Find the average value of the function on the interval $\left\lbrack0,1\right\rbrack$ .
$G\left(x\right)=\frac{2}{x^2+1}$

$\frac{\pi}{4}$

$\pi$

$\frac{\pi}{2}$

$0$

Verified step by step guidance

Step 1: Recall the formula for the average value of a function on an interval [a, b]. It is given by: $ \text{Average Value} = \frac{1}{b-a} \int_{a}^{b} G(x) \, dx $. Here, the interval is [0, 1] and the function is $ G(x) = \frac{2}{x^2 + 1} $.

Step 2: Set up the integral for the average value calculation. Substitute the interval [0, 1] and the function $ G(x) $ into the formula: $ \text{Average Value} = \frac{1}{1-0} \int_{0}^{1} \frac{2}{x^2 + 1} \, dx $. This simplifies to $ \text{Average Value} = \int_{0}^{1} \frac{2}{x^2 + 1} \, dx $.

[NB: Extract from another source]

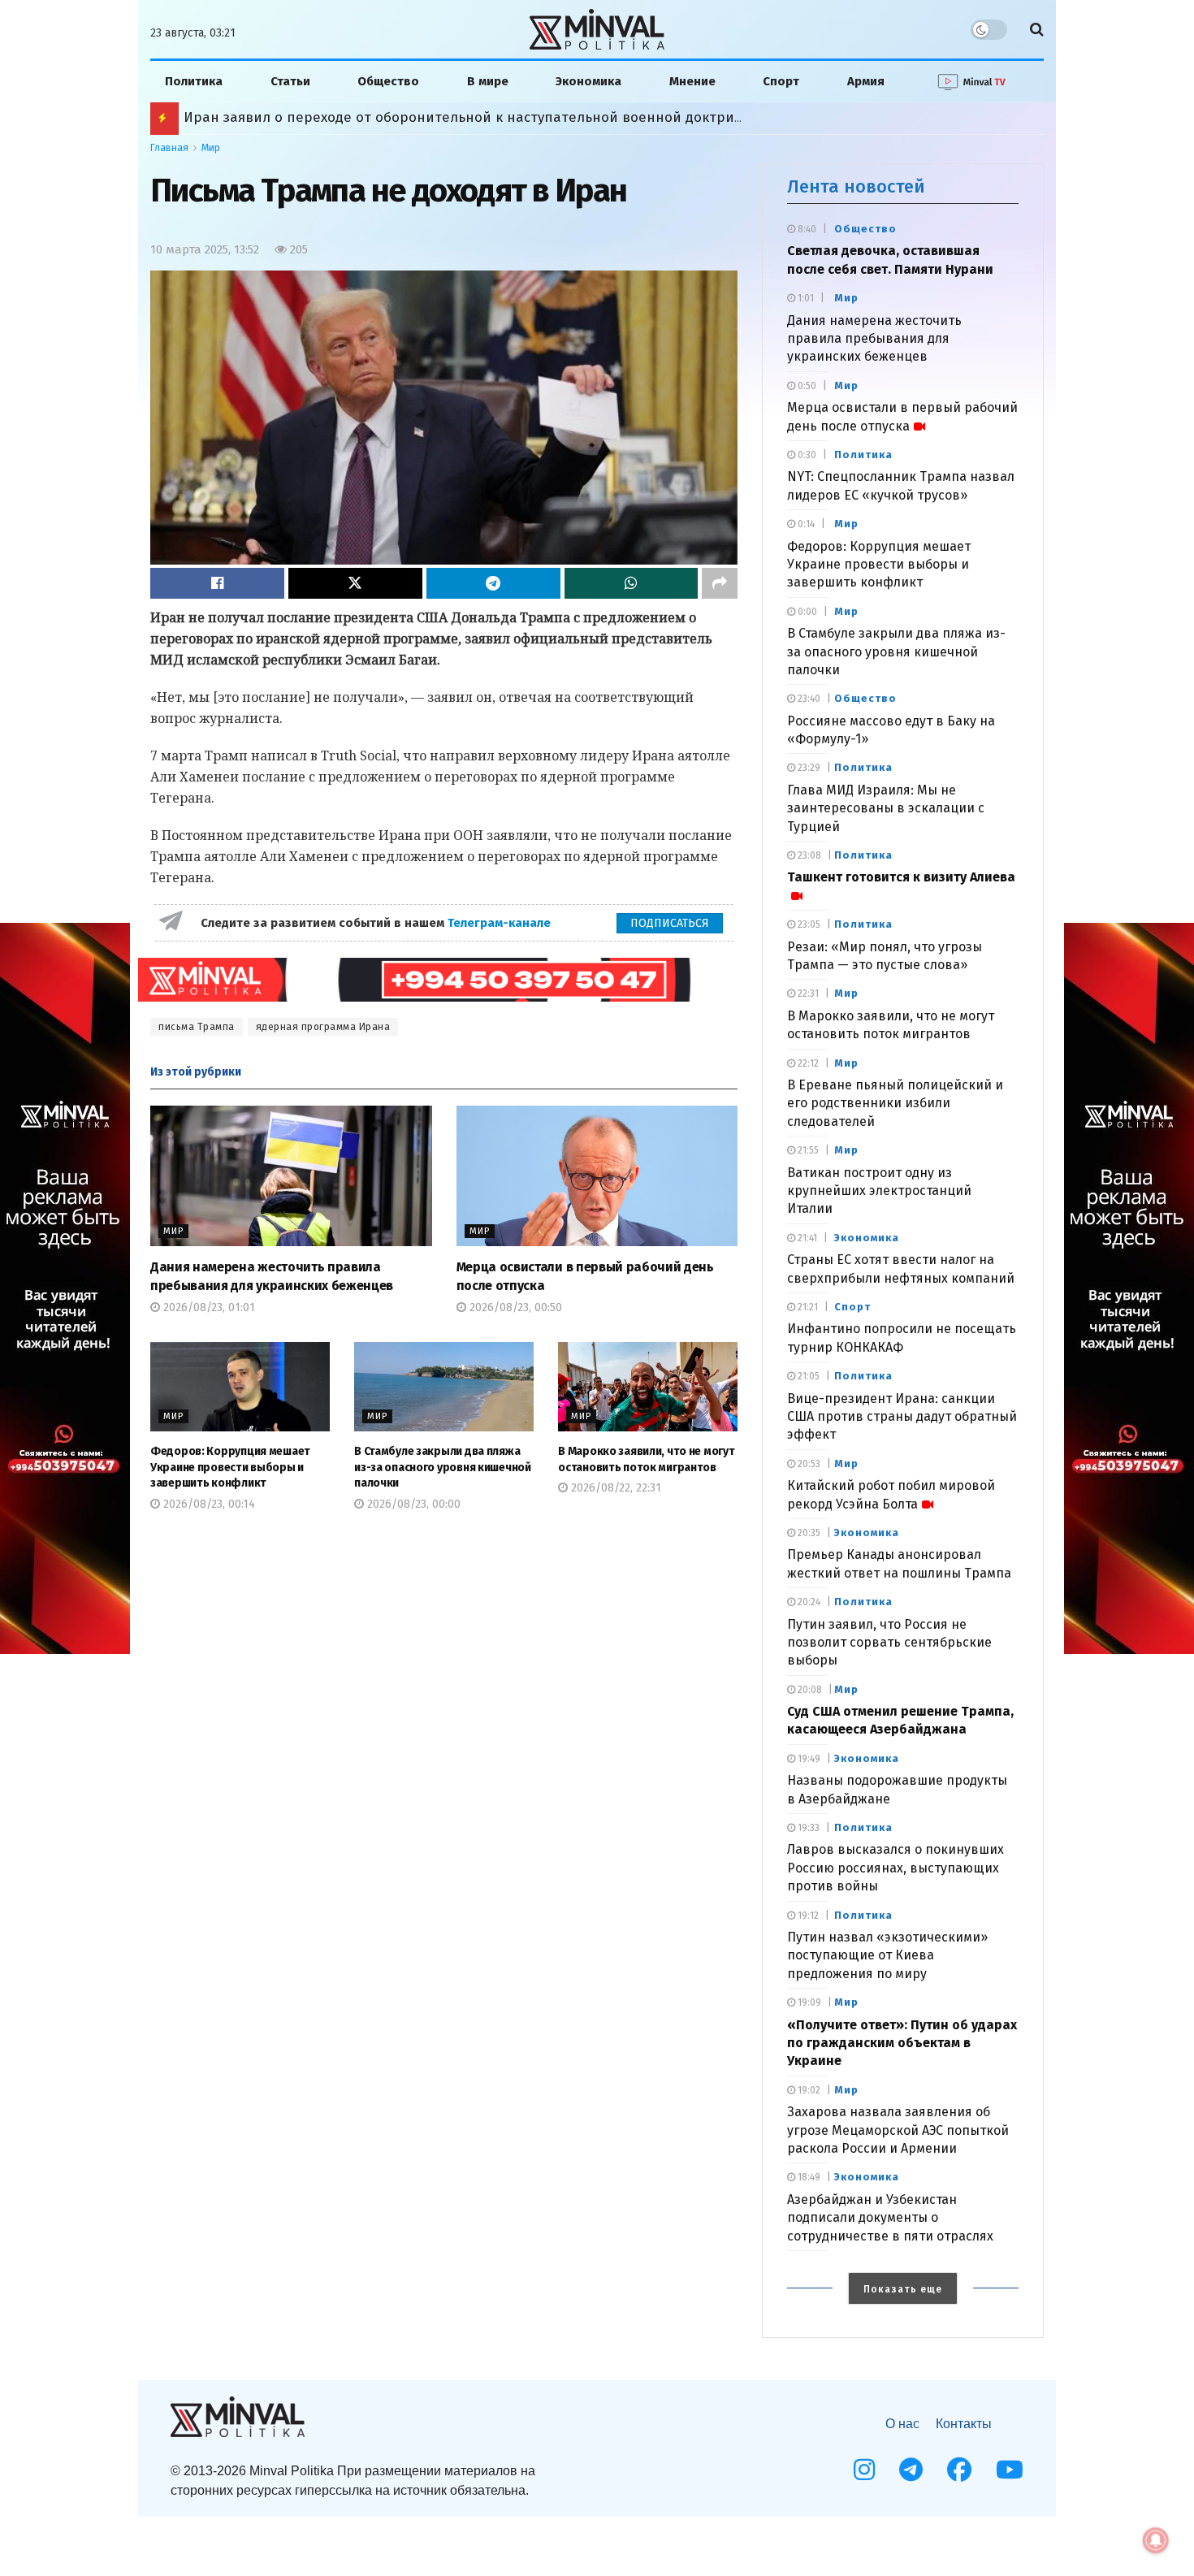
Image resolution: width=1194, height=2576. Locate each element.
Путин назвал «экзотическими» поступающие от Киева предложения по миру (887, 1955)
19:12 (807, 1915)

Step 3: Recognize that the integral $ \int \frac{1}{x^2 + 1} \, dx $ is a standard integral that evaluates to $ \arctan(x) $. Therefore, $ \int \frac{2}{x^2 + 1} \, dx $ becomes $ 2 \arctan(x) $.

Step 4: Apply the Fundamental Theorem of Calculus to evaluate the definite integral. Substitute the limits of integration (0 and 1) into $ 2 \arctan(x) $: $ \int_{0}^{1} \frac{2}{x^2 + 1} \, dx = 2 \arctan(1) - 2 \arctan(0) $.

Step 5: Simplify the result using the known values of $ \arctan(1) $ and $ \arctan(0) $. Recall that $ \arctan(1) = \frac{\pi}{4} $ and $ \arctan(0) = 0 $. Substitute these values into the expression: $ 2 \arctan(1) - 2 \arctan(0) = 2 \cdot \frac{\pi}{4} - 2 \cdot 0 $. This simplifies further to $ \frac{\pi}{2} $.